EXERCISE DIRECTIONS: Among the entries below, find the lines that contain the string "Given". State only how many there are.

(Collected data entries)
..............................
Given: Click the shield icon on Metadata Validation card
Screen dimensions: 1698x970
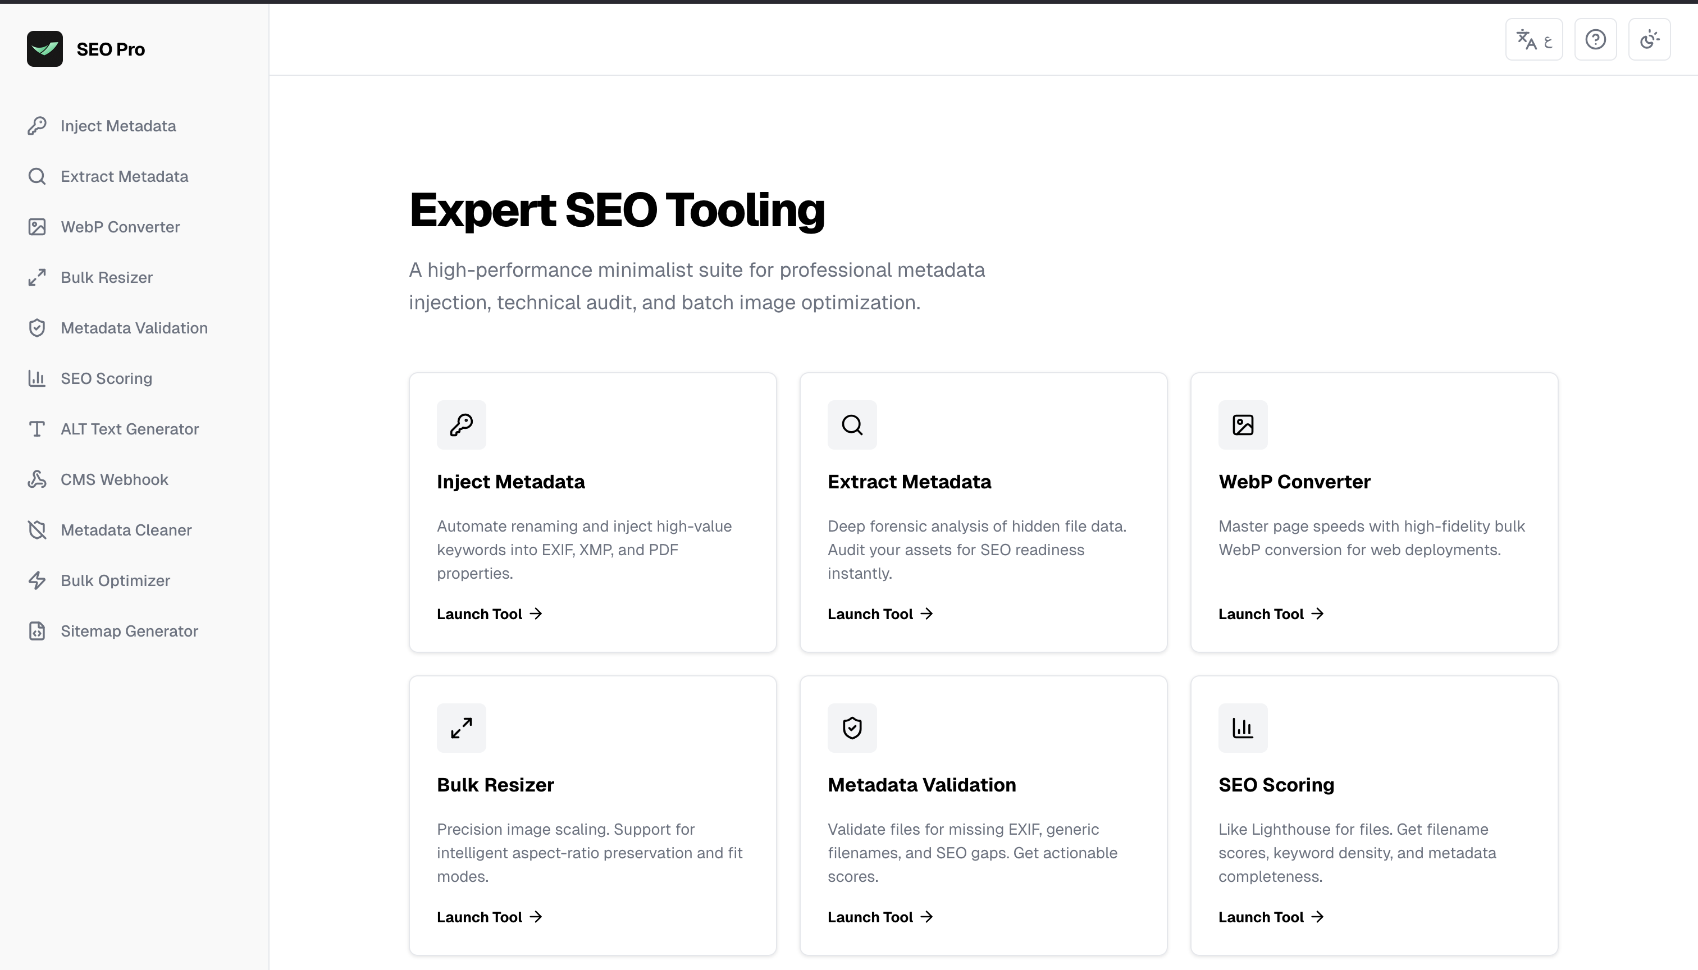Looking at the screenshot, I should coord(852,728).
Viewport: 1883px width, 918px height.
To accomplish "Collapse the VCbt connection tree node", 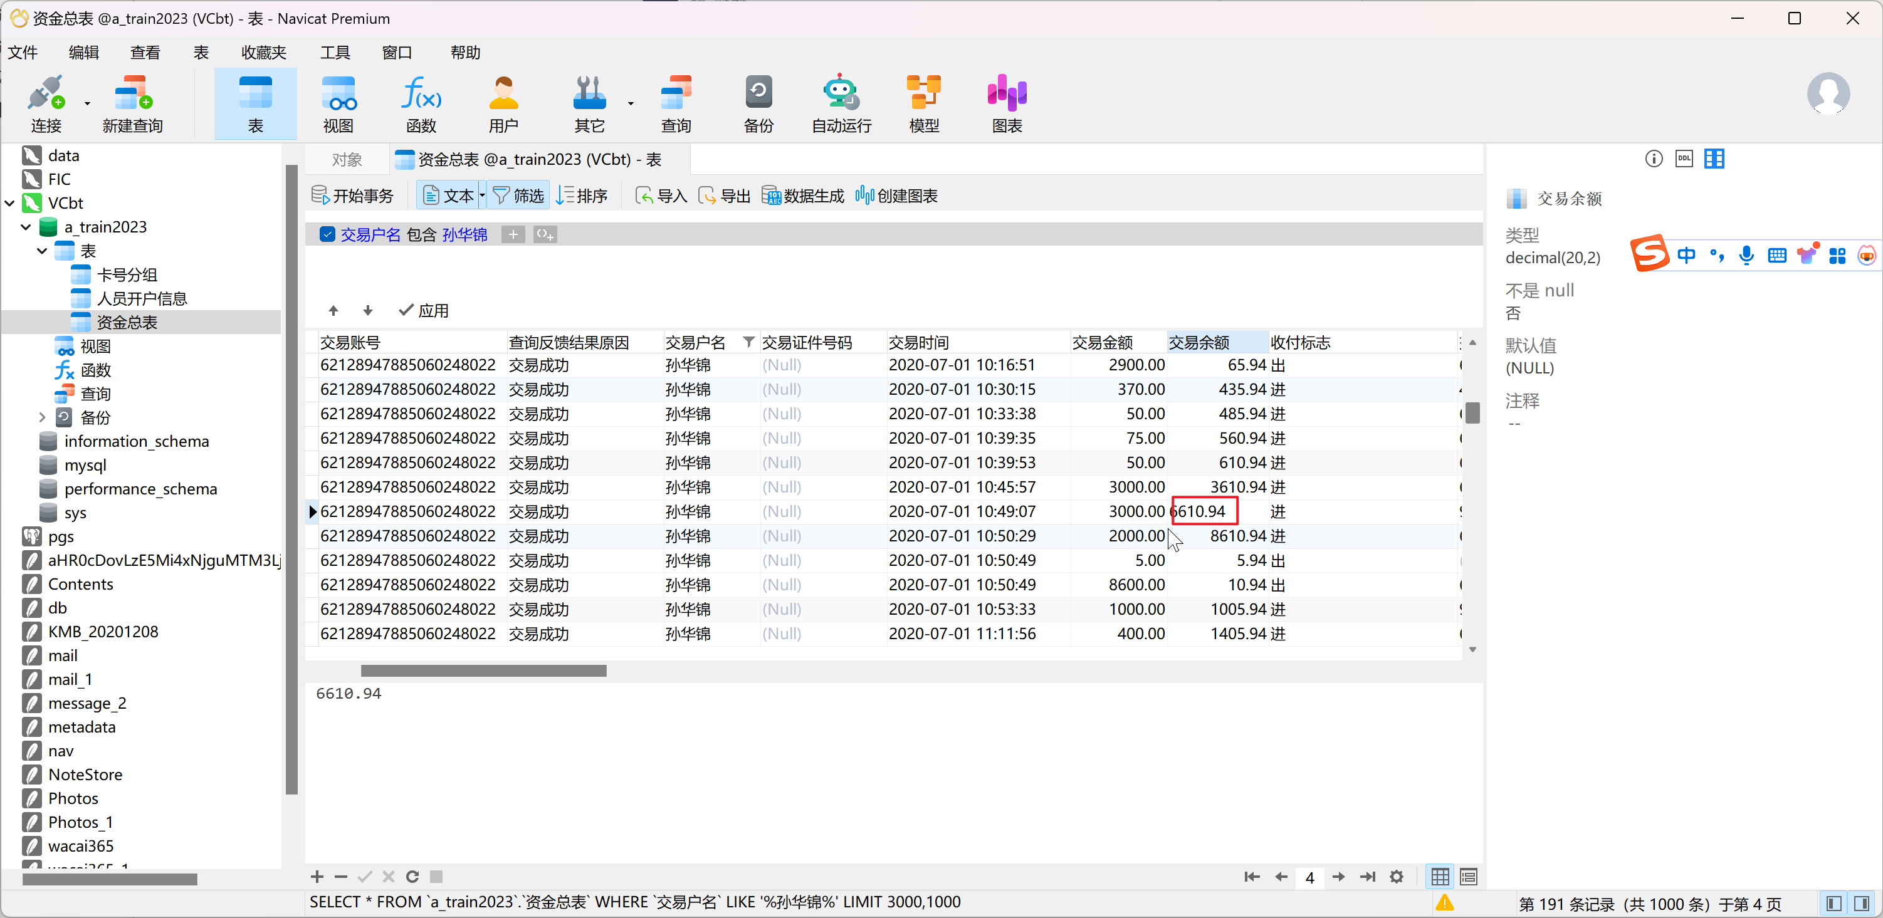I will [10, 203].
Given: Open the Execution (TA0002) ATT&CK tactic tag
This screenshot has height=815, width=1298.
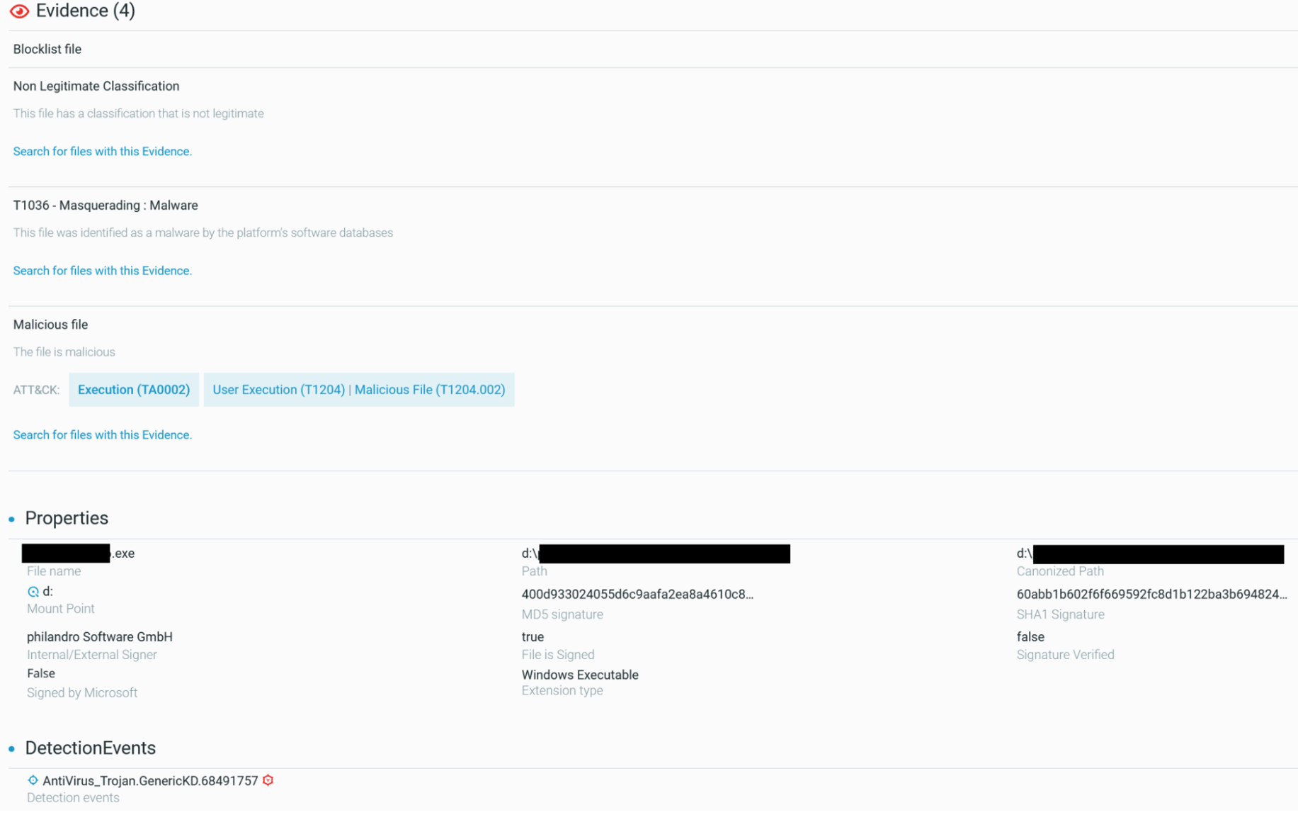Looking at the screenshot, I should point(134,389).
..............................
EXERCISE RESULT: 2